Padahal sebelumnya dikeluarkan Peraturan Bupati Garut bernomor 22/2016 tentang penggunaan pakaian dinas di lingkungan Pemkab berkaitan Permendagri Nomor 6/2016 tentang perubahan ketiga atas Permendagri Nomor 60/2007 tentang pakaian dinas PNS di lingkup Departemen Dalam Negeri dan Pemerintah Daerah.
Ketentuan terbaru menyebutkan, semula penggunaan pakaian dinas bagi tenaga non PNS menggunakan pakaian dinas harian kemeja/baju putih, celana/rok warna hitam atau gelap maka mulai 8 Maret 2017 diubah.
Yakni pada Senin hingga Rabu menggunakan pakaian harian kemeja/baju putih, celana/rok warna khaki.
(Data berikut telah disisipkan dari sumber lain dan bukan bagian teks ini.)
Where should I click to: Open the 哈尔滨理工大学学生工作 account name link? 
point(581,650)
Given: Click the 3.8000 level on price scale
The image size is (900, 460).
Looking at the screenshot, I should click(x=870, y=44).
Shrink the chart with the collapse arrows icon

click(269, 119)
Kamis menggunakan pakaian dinas harian baju khas Sunda, dan Jum’at menggunakan pakaian olahraga mulai pukul 07.30 WIB sampai 11.30 WIB, serta pakaian batik garutan mulai pukul 11.30 WIB sampai 16.30 WIB.
Sedangkan penggunaan jenis pakaian dinas bagi non PNS tertentu (non administrasi) disesuaikan kebutuhan diatur Satuan Kerja Perangkat Daerah (SKPD) masing-masing dengan tetap memerhatikan atribut dan kelengkapan pakaian dinas yang membedakan PNS dan Non PNS.
Yaitu pakaian Dinas Penanggulangan Bencana Daerah, Satuan Polisi Pamong Praja, petugas pemadam kebakaran, Dinas Perhubungan, tenaga pendidik, petugas kebersihan, tenaga kesehatan, dan tenaga medis RSUD.
Pemberlakuan pemakaian seragam non PNS seperti tenaga kerja kontrak di lingkungan Pemkab sendiri mendapatkan respon beragam. Baik dari kalangan PNS maupun non PNS. Namun kebanyakan tenaga non PNS menyatakan berkebaratan, dan meminta ketentuan tersebut ditinjau ulang karena mengesankan diskriminatif.
“Ada-ada saja aturan ini. Pakaian saja harus beda. Apa manfaatnya ? Memang kami masih TKK. Tapi kalau kerjaan ya hampir samalah. Meski honor sangat jauh berbeda,” ungkap salah seorang tenaga kerja kontrak (TKK) di salah satu SKPD Pemkab Garut, Rabu (08/03-2017).
Ungkapan senada dikatakan pula Ketua Forum Aliansi Guru dan Karyawan (Fagar) Garut Cecep Kurniadi.
“Ini suatu bentuk diskrimiasi terhadap honorer. Memang secara status kami beda, dan kesejahteraan pun kami beda. Tetapi dalam hal perpakaian, akankah hal ini juga perlu dibedakan ?” tandasnya.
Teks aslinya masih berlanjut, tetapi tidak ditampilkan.